In [3]:
##################################################################################################
###############Building the dataset for testing of the teams classified World Cup 2018############
##################################################################################################

In [1]:
# Pandas and numpy for data manipulation
import pandas as pd
import numpy as np
np.random.seed(42)

# Matplotlib and seaborn for plotting
import matplotlib.pyplot as plt
import matplotlib.image as mpimg
%matplotlib inline

import matplotlib
matplotlib.rcParams['font.size'] = 10
matplotlib.rcParams['figure.figsize'] = (12, 12)

import seaborn as sns

from IPython.core.pylabtools import figsize

# Scipy helper functions
from scipy.stats import percentileofscore
from scipy import stats
from scipy.stats import poisson

# Stats Models
import statsmodels.api as sm
import statsmodels.formula.api as smf
import itertools
from IPython.display import display, HTML
import random

  from pandas.core import datetools


In [2]:
# Standard ML Models for comparison
import sklearn
from sklearn.linear_model import LinearRegression
from sklearn.linear_model import ElasticNet
from sklearn.linear_model import Ridge
from sklearn.linear_model import Lasso
from sklearn.ensemble import RandomForestRegressor
from sklearn.ensemble import ExtraTreesRegressor
from sklearn.ensemble import GradientBoostingRegressor
from sklearn.svm import SVR
from sklearn.tree import DecisionTreeRegressor
from sklearn.neural_network import MLPRegressor


# Splitting data into training/testing
from sklearn.model_selection import train_test_split
from sklearn.preprocessing import MinMaxScaler

# Metrics
from sklearn.metrics import mean_squared_error, mean_absolute_error, median_absolute_error

# Distributions
import scipy
from scipy.stats import pearsonr

from itertools import product

In [3]:
#Creating the evaluation dataset with the last statistics of the teams classified to the World Cup 2018
#Read the csv file WorldCup2018
WorldCup2018_Analytics_Sim = pd.read_excel('WorldCup2018_Analytics_Sim.xlsx')

In [4]:
#Convert Date from object to date format
WorldCup2018_Analytics_Sim['Date'] = pd.to_datetime(WorldCup2018_Analytics_Sim['Date'])

In [5]:
WorldCup2018_Analytics_Home = WorldCup2018_Analytics_Sim[['Date','Home_Team_Fifa_Code','Tournament_Weight','Friendly',
                                                          'Qualification','Final','FIFAWorldCup',
                                                          'Home_Conf_Weight','Home','Date_Weight',
                                                          'Home_Team_UEFA','last5games_w_per_home',
                                                          'last10games_w_per_home','last20games_w_per_home',
                                                          'last5games_l_per_home','last10games_l_per_home',
                                                          'last20games_l_per_home','last5games_d_per_home',
                                                          'last10games_d_per_home','last20games_d_per_home',
                                                          'last5games_gd_per_home','last10games_gd_per_home',
                                                          'last20games_gd_per_home','last5games_opp_cc_per_home',
                                                          'last10games_opp_cc_per_home','last20games_opp_cc_per_home']]

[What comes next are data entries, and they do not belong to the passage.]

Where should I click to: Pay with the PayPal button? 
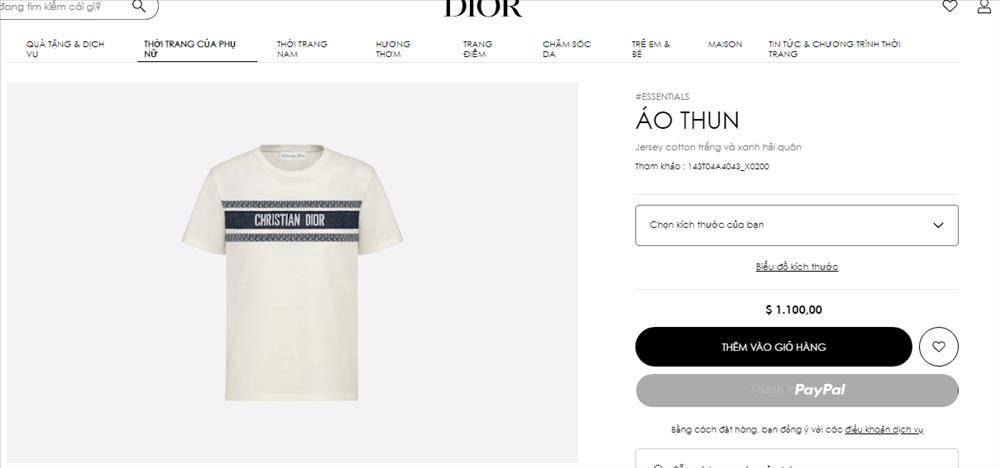click(797, 390)
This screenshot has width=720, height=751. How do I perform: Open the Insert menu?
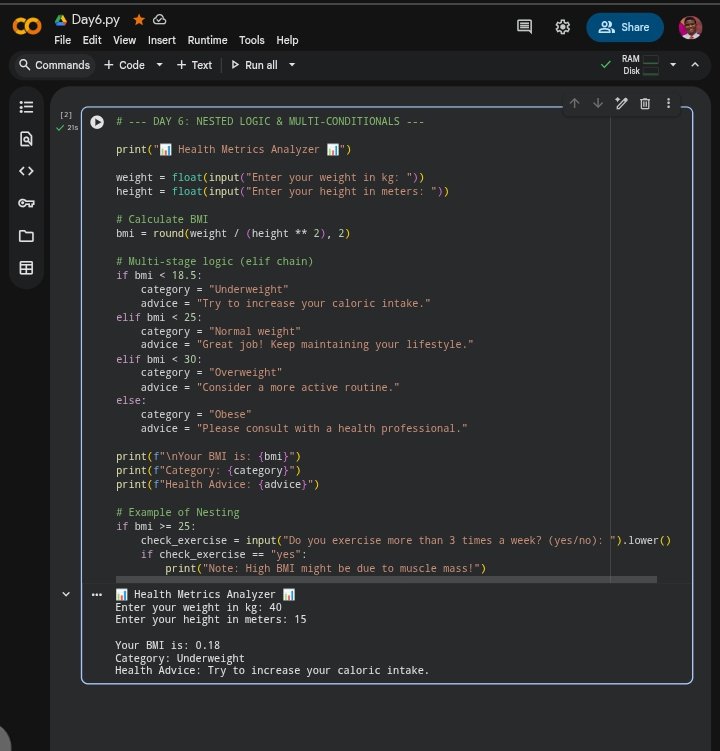(161, 40)
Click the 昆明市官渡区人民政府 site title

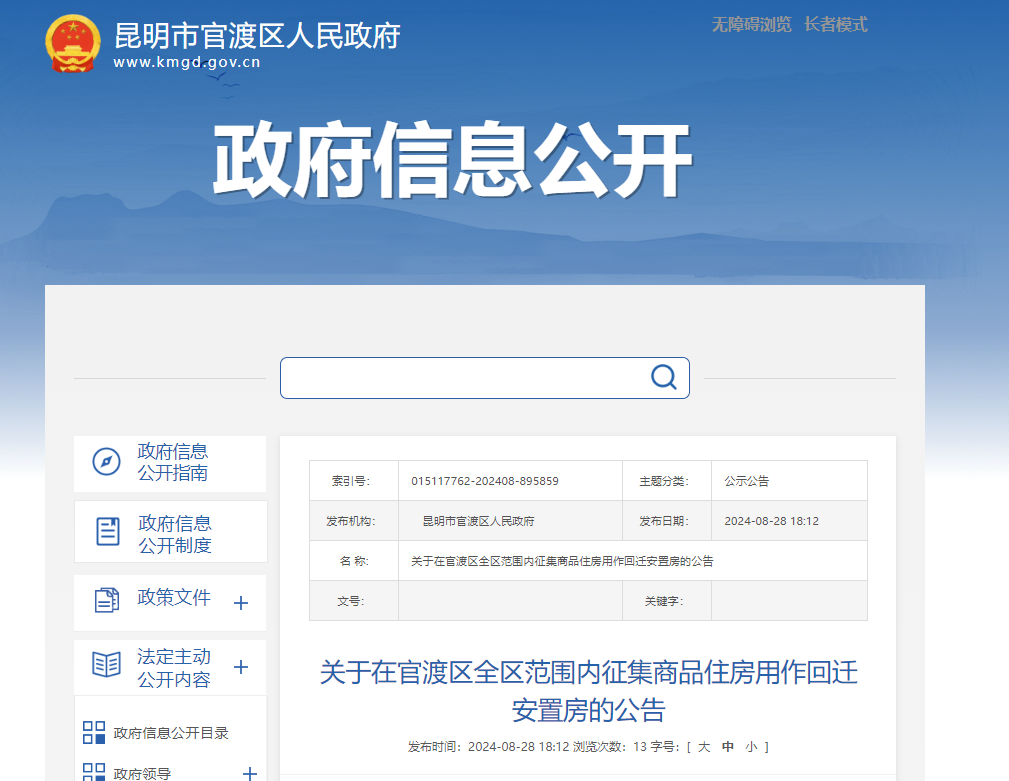pyautogui.click(x=257, y=36)
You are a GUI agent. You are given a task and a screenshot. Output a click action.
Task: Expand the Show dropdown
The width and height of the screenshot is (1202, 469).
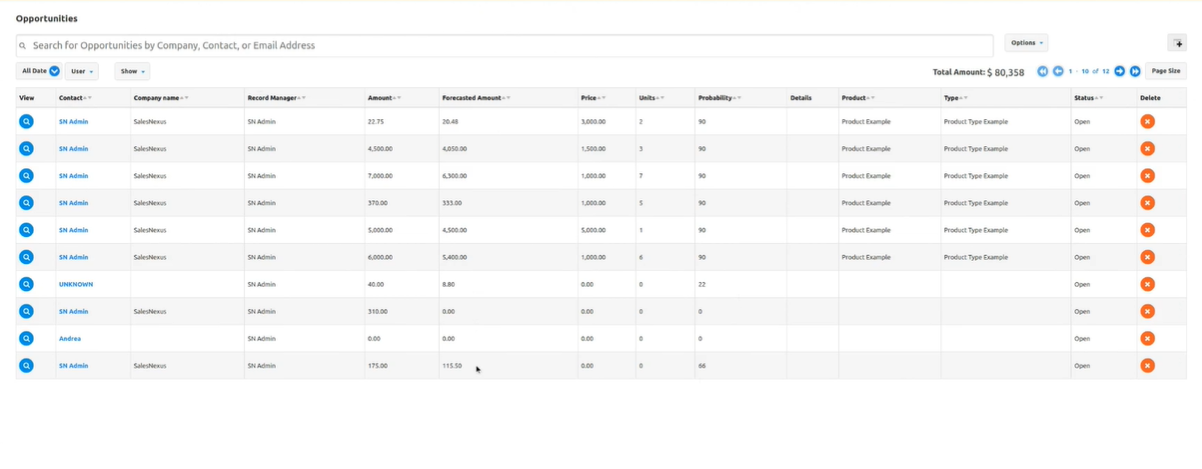coord(131,71)
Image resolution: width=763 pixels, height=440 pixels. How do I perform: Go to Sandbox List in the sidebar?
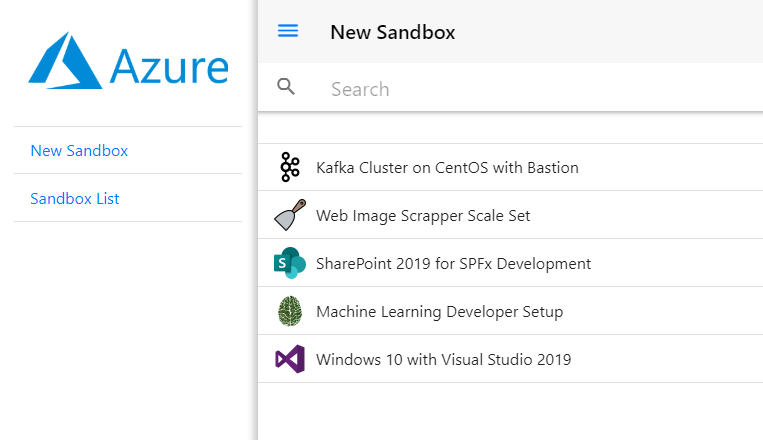75,199
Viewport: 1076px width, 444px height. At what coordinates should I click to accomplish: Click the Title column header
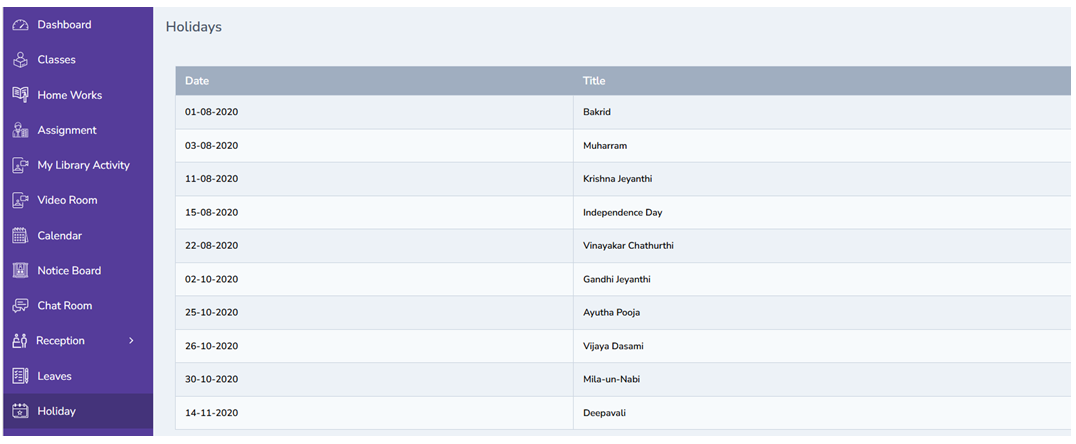point(594,81)
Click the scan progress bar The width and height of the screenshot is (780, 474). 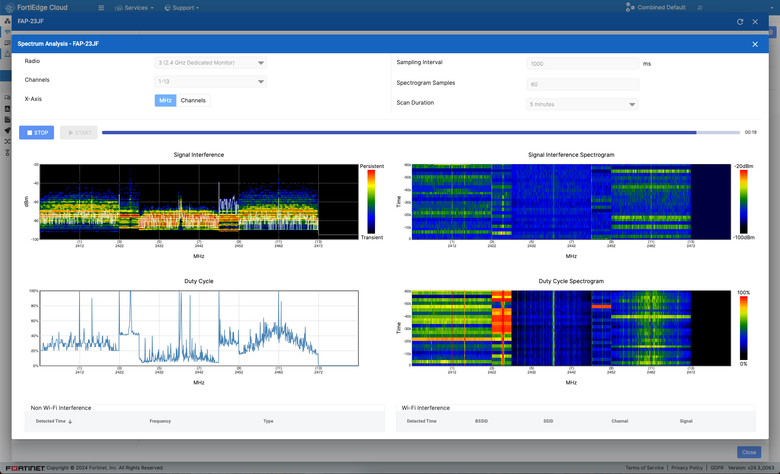click(420, 132)
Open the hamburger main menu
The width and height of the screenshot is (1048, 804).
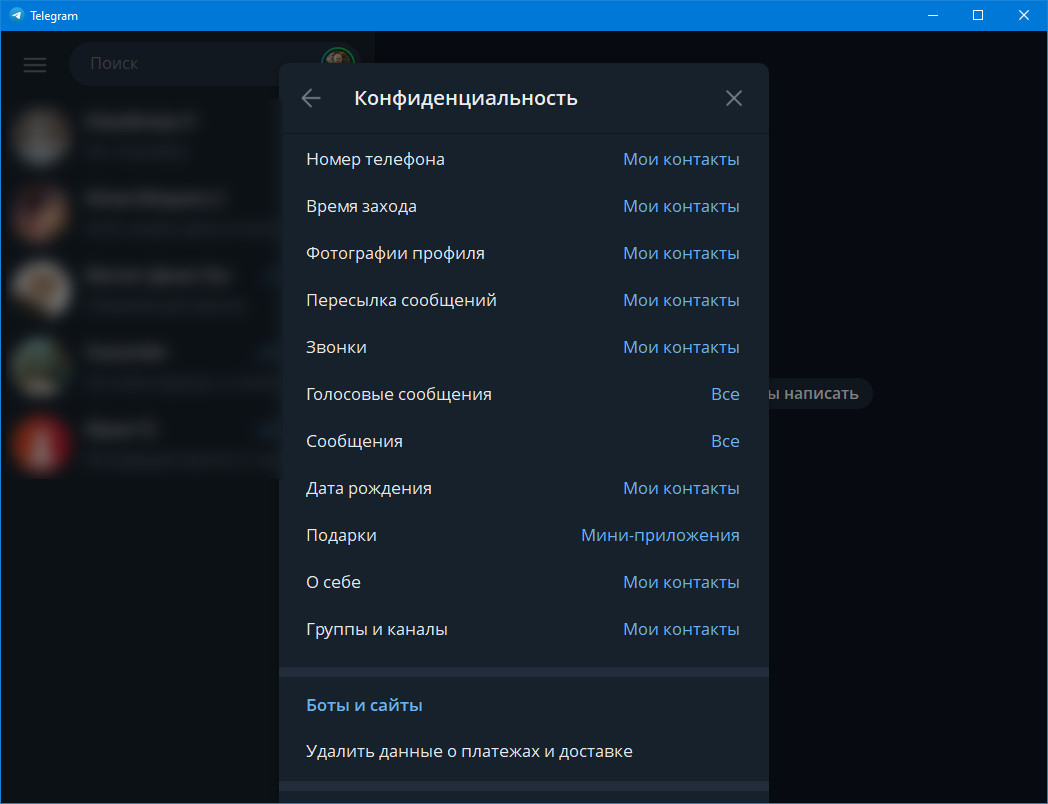pos(35,64)
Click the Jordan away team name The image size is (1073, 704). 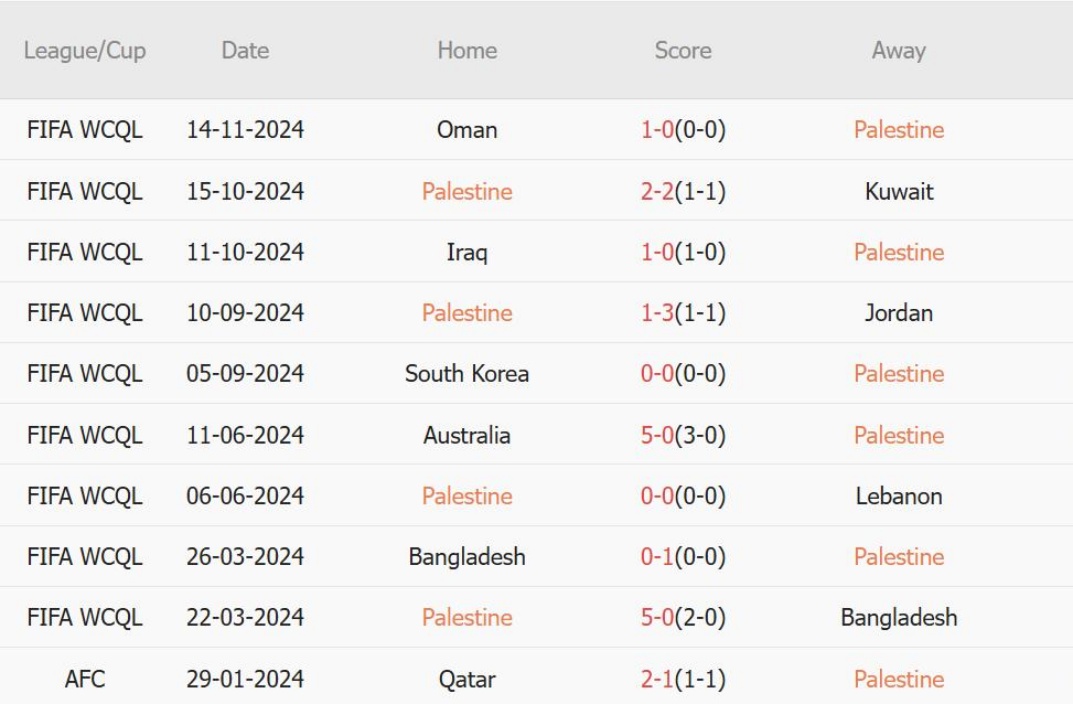tap(898, 313)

WorldCup2018_Analytics_Away =  WorldCup2018_Analytics_Sim[['Date','Away_Team_Fifa_Code','Tournament_Weight','Friendly',
                                                          'Qualification','Final','FIFAWorldCup',
                                                          'Away_Conf_Weight','Away','Date_Weight',
                                                          'Away_Team_UEFA','last5games_w_per_away',
                                                           'last10games_w_per_away','last20games_w_per_away',
                                                           'last5games_l_per_away','last10games_l_per_away',
                                                          'last20games_l_per_away','last5games_d_per_away',
                                                          'last10games_d_per_away','last20games_d_per_away',
                                                          'last5games_gd_per_away','last10games_gd_per_away',
                                                          'last20games_gd_per_away','last5games_opp_cc_per_away',
                                                           'last10games_opp_cc_per_away','last20games_opp_cc_per_away']]

In [6]:
#Filter the Dataset with the qualify teams for World Cup 2018 
filter_list_teams = ['RUS', 'KSA', 'EGY', 'URU',
                     'POR', 'ESP', 'MAR', 'IRN',
                     'FRA', 'AUS', 'PER', 'DEN',
                     'ARG', 'ISL', 'CRO', 'NGA',
                     'BRA', 'SUI', 'CRC', 'SRB',
                     'GER', 'SWE', 'MEX', 'KOR',
                     'BEL', 'PAN', 'TUN', 'ENG',
                     'POL', 'SEN', 'COL', 'JPN',]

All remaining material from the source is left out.